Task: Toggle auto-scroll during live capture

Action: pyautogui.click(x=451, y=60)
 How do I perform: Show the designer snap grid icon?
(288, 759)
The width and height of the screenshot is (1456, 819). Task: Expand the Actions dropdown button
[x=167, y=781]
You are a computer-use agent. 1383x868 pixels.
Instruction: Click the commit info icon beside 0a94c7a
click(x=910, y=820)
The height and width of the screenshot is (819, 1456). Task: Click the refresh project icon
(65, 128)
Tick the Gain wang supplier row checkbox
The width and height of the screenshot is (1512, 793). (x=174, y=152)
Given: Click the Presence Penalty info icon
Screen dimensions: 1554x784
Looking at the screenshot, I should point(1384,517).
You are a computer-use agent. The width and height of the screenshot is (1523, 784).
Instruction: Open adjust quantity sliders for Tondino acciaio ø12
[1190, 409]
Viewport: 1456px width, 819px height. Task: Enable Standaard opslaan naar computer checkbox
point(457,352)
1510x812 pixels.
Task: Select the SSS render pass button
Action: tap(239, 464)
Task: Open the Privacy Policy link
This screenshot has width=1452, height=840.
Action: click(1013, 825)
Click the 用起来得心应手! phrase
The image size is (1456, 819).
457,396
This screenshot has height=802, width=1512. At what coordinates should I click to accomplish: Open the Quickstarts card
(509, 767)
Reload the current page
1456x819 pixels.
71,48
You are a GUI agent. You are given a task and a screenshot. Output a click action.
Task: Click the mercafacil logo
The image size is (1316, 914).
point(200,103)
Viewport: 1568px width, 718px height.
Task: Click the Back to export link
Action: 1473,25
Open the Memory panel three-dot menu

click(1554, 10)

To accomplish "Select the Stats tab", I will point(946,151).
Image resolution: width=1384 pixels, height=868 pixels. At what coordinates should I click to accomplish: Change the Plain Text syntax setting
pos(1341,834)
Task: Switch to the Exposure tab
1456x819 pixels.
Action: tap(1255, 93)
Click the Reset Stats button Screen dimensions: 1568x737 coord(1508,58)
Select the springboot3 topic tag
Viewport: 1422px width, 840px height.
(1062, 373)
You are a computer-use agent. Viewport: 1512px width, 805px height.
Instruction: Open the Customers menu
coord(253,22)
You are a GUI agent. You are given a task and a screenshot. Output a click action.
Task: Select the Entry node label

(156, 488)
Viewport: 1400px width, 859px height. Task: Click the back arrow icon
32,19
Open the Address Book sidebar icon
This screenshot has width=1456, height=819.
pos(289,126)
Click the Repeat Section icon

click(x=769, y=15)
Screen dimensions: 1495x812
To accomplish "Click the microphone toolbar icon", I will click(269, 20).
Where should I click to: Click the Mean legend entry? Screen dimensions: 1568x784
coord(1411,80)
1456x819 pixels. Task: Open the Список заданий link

__Activity__.
Only the lines from the one containing "Open the Address Book sidebar icon" through the end of the material should be copied, exactly as they stand; please keep both ends.

__Answer box__.
Open the Address Book sidebar icon
This screenshot has width=1456, height=819.
pos(289,126)
Click the Repeat Section icon

click(x=769, y=15)
Screen dimensions: 1495x812
To accomplish "Click the microphone toolbar icon", I will click(269, 20).
Where should I click to: Click the Mean legend entry? Screen dimensions: 1568x784
coord(1411,80)
1456x819 pixels. Task: Open the Список заданий link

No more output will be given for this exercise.